Poi la “battaglia” finisce e da una tuta bianca sbuca una bambina che è la figlia della donna, che ora convive con l’uomo che non è suo padre. Poco dopo li raggiunge il medico: il padre ed ex marito. Intrattengono rapporti civilissimi, anzi, i due uomini rimasti soli sembrano anche amici, bevono insieme, allungano il caffé con la vodka. Senza svelare particolari importanti, dirò soltanto che i due uomini si incontreranno anche nelle violentissime sequenze successive. E quel loro incontro influirà pesantemente sul confronto e il dialogo tra il padre e la figlia dopo l’episodio del piccione, cioè per il resto del film. Li vediamo infatti seduti su dei blocchi di cemento in quello che sembra un cimitero ma non lo è, che accendono un fuoco con rametti di legno. Poi ci pongono sopra una scatola di cartone che dovrebbe contenere una bibbia che il padre ha raccolto tra i rifiuti. Un piccolo rogo che evoca una pira umana e richiama quanto mostrato con fredda precisione in precedenza.  Andare con la mente ai crematori nazisti non è una forzatura, almeno per me. 

Davanti a quel piccolo rogo padre e figlia si interrogano, riflettono sul significato dell’esistenza, sull’anima, sul corpo, sulla credenza della vita dopo la morte. Parole che attingono alla religione che portano lo spettatore a ritornare a quanto visto all’inizio quando il medico prigioniero slega un soldato torturato e in fin di vita e lo adagia sul freddo tavolo di cemento, osceno altare di tortura. E lo fa con un movimento lento e dolcissimo che rimanda a una delle tante deposizioni di Cristo dalla croce. In fondo il tema del film non è la guerra, il tema è la riflessione invocata dal titolo. Una riflessione a tutto campo, oserei dire universale. 

Se non fosse scoppiata la guerra che volenti o nolenti ci sta coinvolgendo tutti, Reflection del regista ucraino Valentyn Vasyanovych, classe 1971, sarebbe probabilmente rimasto negli archivi dei festival come la maggior parte dei film che vi partecipano o proiettato solo in qualche cineclub della Rive Gauche parigina o del Village newyorkese e non avrebbe mai visto la luce di una proiezione pubblica italiana. 

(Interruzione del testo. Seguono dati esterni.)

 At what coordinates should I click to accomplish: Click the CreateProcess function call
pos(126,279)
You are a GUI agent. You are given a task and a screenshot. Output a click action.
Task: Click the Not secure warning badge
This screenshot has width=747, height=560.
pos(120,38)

Invece in questa contingenza ha raggiunto frettolosamente pochissime sale del nostro Paese. E’ comparso a Carpi, onore al merito al Cinema Eden, e con molto coraggio sono tornato a vederlo perché dato l’insolito shock l’avevo rimosso, forse cancellato. Volevo rinfrescarmi la memoria, forse valutarlo “alla luce” delle conoscenze di oggi. Mi aspettavo la ressa, la folla al botteghino. Invece la prima sera c’erano tre spettatori, il gestore mi informa che due sono usciti dopo mezz’ora (probabilmente non hanno retto lo sguardo). La seconda sera oltre a me c’era un solo spettatore, rimasto fino alla fine. Adesso posso scriverne e citare ancora il regista: “La bambina e l’adulto si aiuteranno a vicenda a comprendere questo mondo bello e crudele, così simile al segno lasciato dal piccione sul vetro”. Chissà se sul catalogo lo scriverebbe ancora.